WHAT THIS TASK INVOLVES: Once you have read the records below, print them again exactly as they stand.

(Dataset excerpts)
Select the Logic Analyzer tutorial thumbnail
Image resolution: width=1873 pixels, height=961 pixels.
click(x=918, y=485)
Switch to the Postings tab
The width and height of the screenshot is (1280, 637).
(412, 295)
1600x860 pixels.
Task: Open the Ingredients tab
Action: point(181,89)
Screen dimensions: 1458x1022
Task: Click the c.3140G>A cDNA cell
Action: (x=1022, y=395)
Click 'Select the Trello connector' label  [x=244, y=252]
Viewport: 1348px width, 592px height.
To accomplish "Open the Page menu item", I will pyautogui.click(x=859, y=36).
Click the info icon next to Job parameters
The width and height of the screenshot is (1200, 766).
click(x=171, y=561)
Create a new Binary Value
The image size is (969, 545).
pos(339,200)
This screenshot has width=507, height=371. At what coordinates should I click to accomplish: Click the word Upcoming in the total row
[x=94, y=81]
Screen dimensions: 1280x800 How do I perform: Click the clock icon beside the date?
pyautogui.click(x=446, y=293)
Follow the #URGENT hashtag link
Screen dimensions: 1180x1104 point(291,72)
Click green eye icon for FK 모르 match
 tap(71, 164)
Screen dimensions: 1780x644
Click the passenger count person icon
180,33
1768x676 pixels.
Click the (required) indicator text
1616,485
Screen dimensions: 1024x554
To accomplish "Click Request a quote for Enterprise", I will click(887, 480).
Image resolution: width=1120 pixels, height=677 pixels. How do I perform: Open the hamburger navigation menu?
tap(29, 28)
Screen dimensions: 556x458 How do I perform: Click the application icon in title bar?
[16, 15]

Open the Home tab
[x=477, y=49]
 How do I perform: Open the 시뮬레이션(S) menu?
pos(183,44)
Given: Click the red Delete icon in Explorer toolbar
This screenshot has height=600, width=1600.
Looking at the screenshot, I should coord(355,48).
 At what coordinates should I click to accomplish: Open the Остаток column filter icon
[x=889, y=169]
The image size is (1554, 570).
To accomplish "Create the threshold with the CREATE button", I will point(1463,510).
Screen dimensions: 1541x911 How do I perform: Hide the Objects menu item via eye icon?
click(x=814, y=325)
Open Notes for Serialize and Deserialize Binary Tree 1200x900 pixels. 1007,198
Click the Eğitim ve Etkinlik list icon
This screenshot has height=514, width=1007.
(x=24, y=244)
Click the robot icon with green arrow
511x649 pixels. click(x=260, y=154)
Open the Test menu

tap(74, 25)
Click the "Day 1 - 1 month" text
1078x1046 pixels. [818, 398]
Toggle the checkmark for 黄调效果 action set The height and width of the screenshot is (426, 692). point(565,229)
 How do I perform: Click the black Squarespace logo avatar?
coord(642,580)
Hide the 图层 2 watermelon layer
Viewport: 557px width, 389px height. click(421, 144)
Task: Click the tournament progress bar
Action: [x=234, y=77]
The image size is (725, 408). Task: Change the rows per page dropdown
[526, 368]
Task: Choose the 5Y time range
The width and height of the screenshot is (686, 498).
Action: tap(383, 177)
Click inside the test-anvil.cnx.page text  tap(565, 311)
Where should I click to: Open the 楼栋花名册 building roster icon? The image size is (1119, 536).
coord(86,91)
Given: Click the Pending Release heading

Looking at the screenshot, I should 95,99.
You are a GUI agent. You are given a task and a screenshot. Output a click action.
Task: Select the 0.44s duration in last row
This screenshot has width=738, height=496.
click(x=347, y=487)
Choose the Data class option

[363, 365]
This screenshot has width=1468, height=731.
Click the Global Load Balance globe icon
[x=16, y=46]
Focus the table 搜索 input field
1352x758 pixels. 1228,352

EXERCISE OUTPUT:
Select the Logic Analyzer tutorial thumbnail
Image resolution: width=1873 pixels, height=961 pixels.
click(x=918, y=485)
Switch to the Postings tab
The width and height of the screenshot is (1280, 637).
(412, 295)
1600x860 pixels.
Task: Open the Ingredients tab
Action: point(181,89)
Screen dimensions: 1458x1022
Task: Click the c.3140G>A cDNA cell
Action: (x=1022, y=395)
Click 'Select the Trello connector' label  [x=244, y=252]
Viewport: 1348px width, 592px height.
To accomplish "Open the Page menu item", I will pyautogui.click(x=859, y=36).
Click the info icon next to Job parameters
The width and height of the screenshot is (1200, 766).
click(x=171, y=561)
Create a new Binary Value
The image size is (969, 545).
pos(339,200)
This screenshot has width=507, height=371. At what coordinates should I click to accomplish: Click the word Upcoming in the total row
[x=94, y=81]
Screen dimensions: 1280x800 How do I perform: Click the clock icon beside the date?
pyautogui.click(x=446, y=293)
Follow the #URGENT hashtag link
Screen dimensions: 1180x1104 point(291,72)
Click green eye icon for FK 모르 match
 tap(71, 164)
Screen dimensions: 1780x644
Click the passenger count person icon
180,33
1768x676 pixels.
Click the (required) indicator text
1616,485
Screen dimensions: 1024x554
To accomplish "Click Request a quote for Enterprise", I will click(887, 480).
Image resolution: width=1120 pixels, height=677 pixels. How do I perform: Open the hamburger navigation menu?
tap(29, 28)
Screen dimensions: 556x458 How do I perform: Click the application icon in title bar?
[16, 15]

Open the Home tab
[x=477, y=49]
 How do I perform: Open the 시뮬레이션(S) menu?
pos(183,44)
Given: Click the red Delete icon in Explorer toolbar
This screenshot has height=600, width=1600.
Looking at the screenshot, I should coord(355,48).
 At what coordinates should I click to accomplish: Open the Остаток column filter icon
[x=889, y=169]
The image size is (1554, 570).
To accomplish "Create the threshold with the CREATE button", I will point(1463,510).
Screen dimensions: 1541x911 How do I perform: Hide the Objects menu item via eye icon?
click(x=814, y=325)
Open Notes for Serialize and Deserialize Binary Tree 1200x900 pixels. 1007,198
Click the Eğitim ve Etkinlik list icon
This screenshot has height=514, width=1007.
(x=24, y=244)
Click the robot icon with green arrow
511x649 pixels. click(x=260, y=154)
Open the Test menu

tap(74, 25)
Click the "Day 1 - 1 month" text
1078x1046 pixels. [818, 398]
Toggle the checkmark for 黄调效果 action set The height and width of the screenshot is (426, 692). point(565,229)
 How do I perform: Click the black Squarespace logo avatar?
coord(642,580)
Hide the 图层 2 watermelon layer
Viewport: 557px width, 389px height. click(421, 144)
Task: Click the tournament progress bar
Action: [x=234, y=77]
The image size is (725, 408). Task: Change the rows per page dropdown
[526, 368]
Task: Choose the 5Y time range
The width and height of the screenshot is (686, 498).
Action: tap(383, 177)
Click inside the test-anvil.cnx.page text  tap(565, 311)
Where should I click to: Open the 楼栋花名册 building roster icon? The image size is (1119, 536).
coord(86,91)
Given: Click the Pending Release heading

Looking at the screenshot, I should 95,99.
You are a GUI agent. You are given a task and a screenshot. Output a click action.
Task: Select the 0.44s duration in last row
This screenshot has width=738, height=496.
click(x=347, y=487)
Choose the Data class option

[363, 365]
This screenshot has width=1468, height=731.
Click the Global Load Balance globe icon
[x=16, y=46]
Focus the table 搜索 input field
1352x758 pixels. 1228,352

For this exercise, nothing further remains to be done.